> **Brief A**
In the news report below on school advertising, why haven't Orange County school leaders agreed on who gets the ad money? Answer in one to three sentences.
> **Brief B**
Carry on with the news report below about advertising in Orange County schools, starting after its final sentence.

> **Document passage**
----

Orange County has already agreed to let advertisers inside schools, but Channel 9 has learned school leaders haven't agreed on who's going to get the money made from those ads.

The problem is that bigger or newer schools would make more money from the ads than other schools.

Under the proposed policy being discussed Tuesday, schools with the most lucrative ad space will get to cash in.

For years, the only way to get your name on a high school stadium was to be very well known, like Dr. Norton Baker, a surgeon who became the namesake of Boone High School's stadium.

Now, all it takes is cold hard cash, as school districts like Orange County are looking for innovative ways to generate much-needed revenue.

"As we see ever-shrinking federal and state dollars for public education, we've got to do all we can to maximize that revenue," said school board chair Bill Sublette.

Lake Nona High School is the first Orange County public school to sell naming rights to its stadium.

Nemours Children's Hospital paid $108,000 to have its name there in big, bold, red letters.

Under the proposed policy, schools like Lake Nona would keep 60 percent of ad revenue, and the district would get 40 percent.

----

> **Recorded data**

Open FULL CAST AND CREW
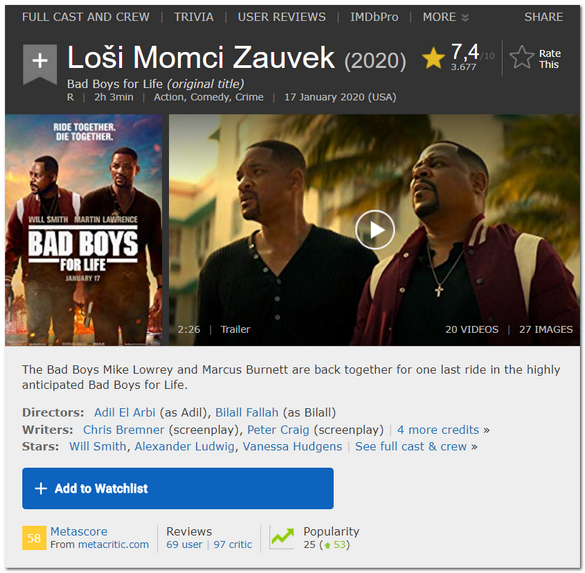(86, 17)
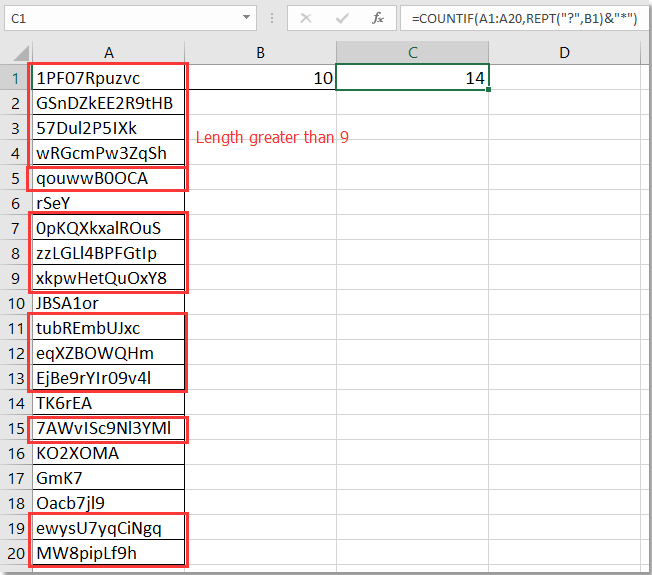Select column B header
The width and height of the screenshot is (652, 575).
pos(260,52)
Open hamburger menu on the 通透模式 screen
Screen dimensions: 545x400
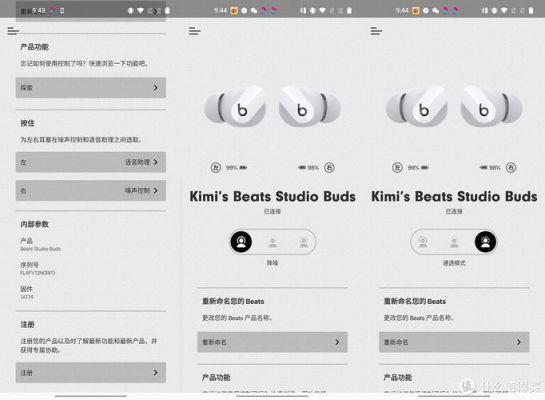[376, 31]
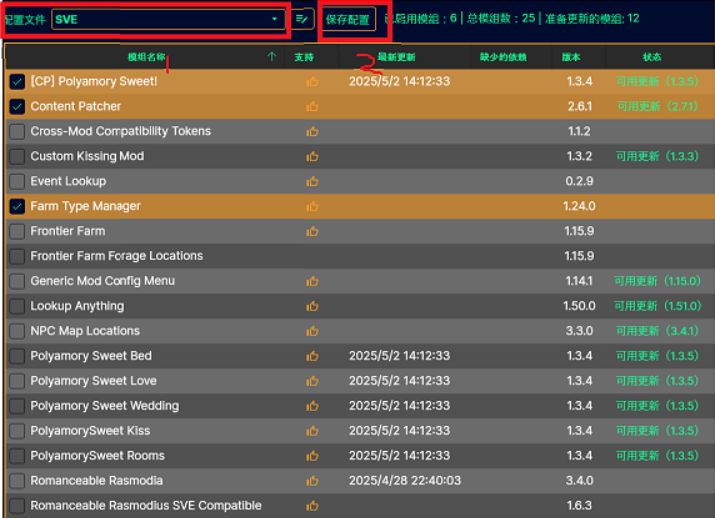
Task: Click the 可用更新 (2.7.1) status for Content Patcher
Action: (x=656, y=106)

----

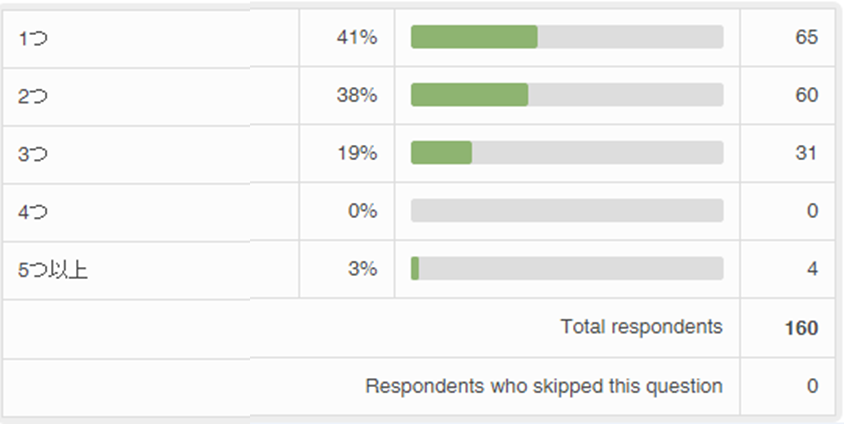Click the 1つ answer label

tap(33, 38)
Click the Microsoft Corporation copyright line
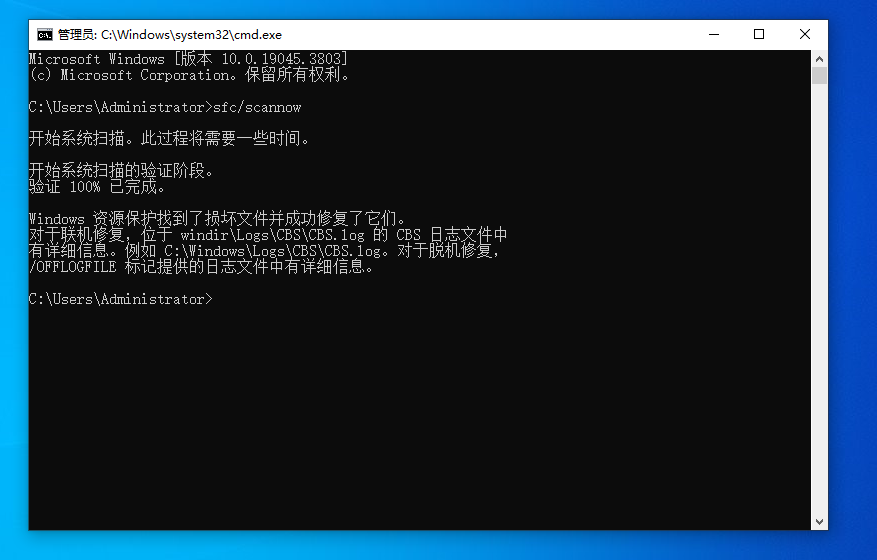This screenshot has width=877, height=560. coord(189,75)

----

> **Expected answer A**
The school leaders disagree because bigger or newer schools would make more money from the ads than other schools. Under the proposed policy, the schools with the most lucrative ad space would get to cash in.

> **Expected answer B**
Sublette initially pushed for the district to get all the money and then distribute it fairly, but he's satisfied with the compromise.

Sublette points out that a school like Lake Nona, which sits along a busy road, clearly has more valuable ad space than a school like Jones High School, where traffic is significantly lighter.

Parramore business owner and Jones alum J. Henry likes the new way of getting money for education, but he doesn't want schools like Jones to be at a disadvantage.

"They may not get the opportunity like Lake Mary, Winter Park, simply because it's a better location," he said.

Ads have generated nearly $1 million for the district since the district started pursuing them more than three years ago.